In the meantime, I have compiled a huge library of books on the topic. But quite frankly, they are all more than a little disappointing. Oh, I might have gleaned a little something from here or there but overall when I am finished reading these books I feel 1- discouraged 2- overwhelmed 3- angry. Truly, it seems like one book after another is about moms who can't make up their minds. On one hand they tell us how we should choose life for people with Down Syndrome. While on the other hand they are telling us how horrible everything is. I reviewed one book last year in which a mother wrote of the horrid image doctors gave of down syndrome and how terrible the stance of the medical field is. But interwoven with her daughters biography was her own story of alcoholism and severe depression that resulted from raising a child with down syndrome. I have never been able to reconcile those two ideas. And I admit that is probably in large part due to the fact that I am not a merciful person. In all things I believe there is a point where you get up, brush yourself off and move on... no matter what the circumstances may be. Is this easy? No. But you do it.
At any rate, while reading these sorts of stories I always end up asking myself the same question. How can the world view Down Syndrome in a positive light when the books written by the mothers of people with down syndrome are so full of dread? I am not saying there are not difficult things to face in T21, that's what trials are, duh. I am saying we need to deal less with the negative and more with the positive. We need to put a positive, and yet honest, foot forward for the world to see.
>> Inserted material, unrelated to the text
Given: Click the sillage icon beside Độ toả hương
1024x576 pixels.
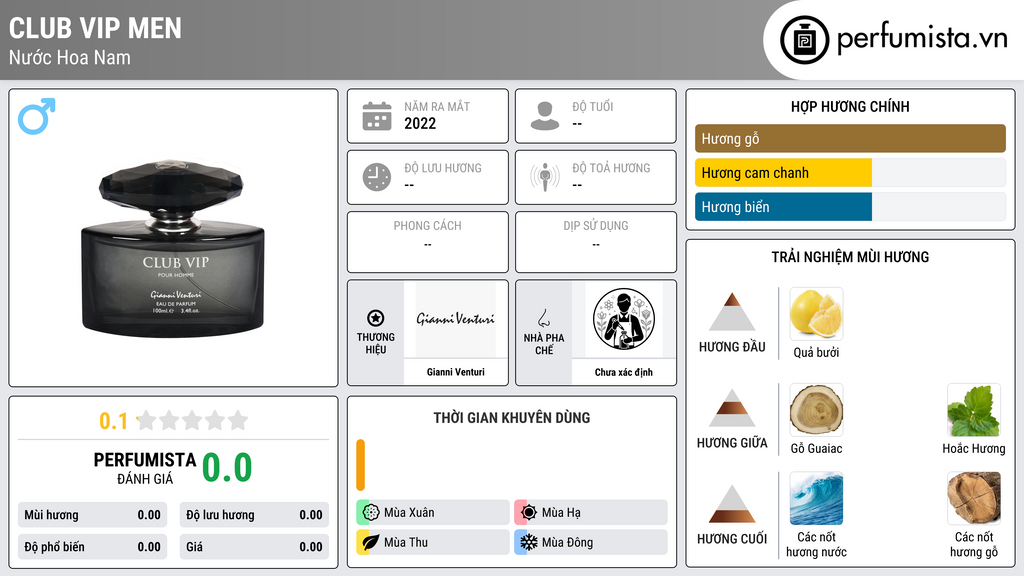Looking at the screenshot, I should coord(545,177).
|Rachel Adam's and Family|
And where she stands is rarely where I stand. For example, the Adams family live in the world of Academia in Manhattan. Her husband is a lawyer and she a professor at Columbia University. Where all of life is about choice and personal decision. They are surrounded by the intellectually elite. There is no room left for God or imperfection. Rachel boldly speaks of how she arrived at this realization when her second son was diagnosed with down syndrome. She seems to have a conflict with these beliefs which permeate every corner of her life, and yet she continues to choose to live in that world. A world that questions how she, someone with multiple PHD's, could possibly forgo prenatal testing and risk her life being hampered by a child with a disability.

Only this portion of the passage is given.